The Egyptian Hall, Piccadilly, London
Above - The Egyptian Hall in London's Piccadilly
The Egyptian Hall, in London's Piccadilly, was built in 1812 by G.F. Robinson as a museum of natural history. In George Jenness's book 'Maskelyne & Cooke: Egyptian Hall, London, 1873-1904' he quotes an advert from the Daily Telegraph for the 23rd of January 1905 which read: "The Egyptian Hall is closed for demolition. Mr Maskelyne has removed to his new Home of Mystery - St George's Hall." Jenness also says that the last shows at the Egyptian Hall were on the 21st of January 1905.
The Egyptian Hall - 'Old and New London'
The Egyptian Hall, the front of which forms one of the most noticeable features on the southern side of Piccadilly, nearly opposite to Bond Street, was erected in the year 1812, from the designs of Mr. G. F. Robinson, at a cost of £16,000, for a museum of natural history, the objects of which were in part collected by William Bullock, F.L.S., during his thirty years' travel in Central America.

# RECORDS SHOWN:

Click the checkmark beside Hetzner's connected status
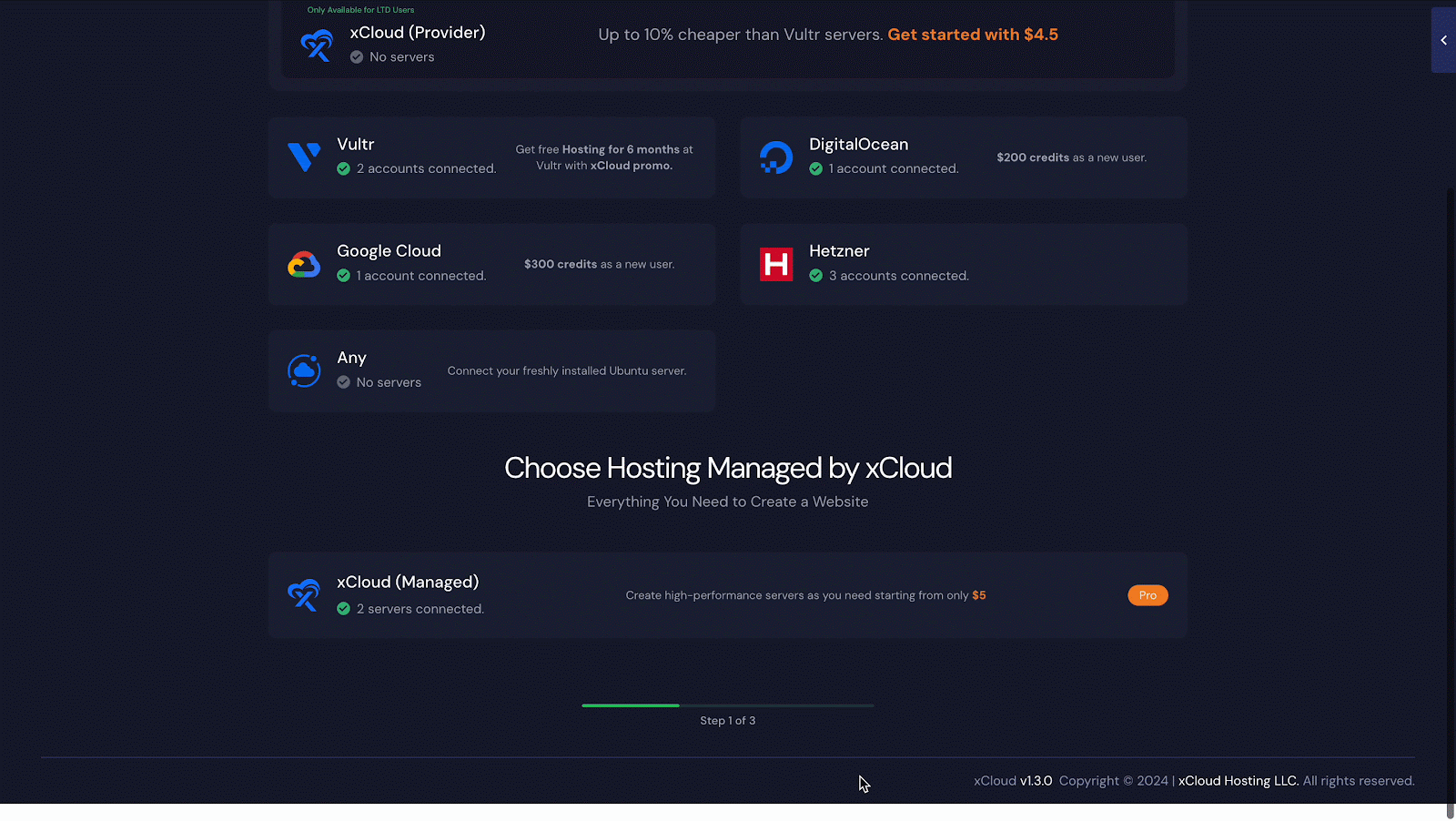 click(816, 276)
--
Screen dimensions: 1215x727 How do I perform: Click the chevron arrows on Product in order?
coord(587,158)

# CHALLENGES:
(A) Decide whether each statement agrees with the Egyptian Hall text: (i) the hall was built as a museum of natural history, (ii) the hall stands on the northern side of Piccadilly, (iii) the hall was erected at a cost of £16,000. For each one, answer yes or no and quote the words of the text that settle it.
(B) Reproduce the Egyptian Hall text from "The Egyptian Hall - 'Old" to "in Central America.".
The rows have nothing to do with the Egyptian Hall text.

# SOLUTIONS BELOW:
(A)
(i) Yes: "was built in 1812 by G.F. Robinson as a museum of natural history"
(ii) No: "one of the most noticeable features on the southern side of Piccadilly"
(iii) Yes: "at a cost of £16,000"

(B)
The Egyptian Hall - 'Old and New London'
The Egyptian Hall, the front of which forms one of the most noticeable features on the southern side of Piccadilly, nearly opposite to Bond Street, was erected in the year 1812, from the designs of Mr. G. F. Robinson, at a cost of £16,000, for a museum of natural history, the objects of which were in part collected by William Bullock, F.L.S., during his thirty years' travel in Central America.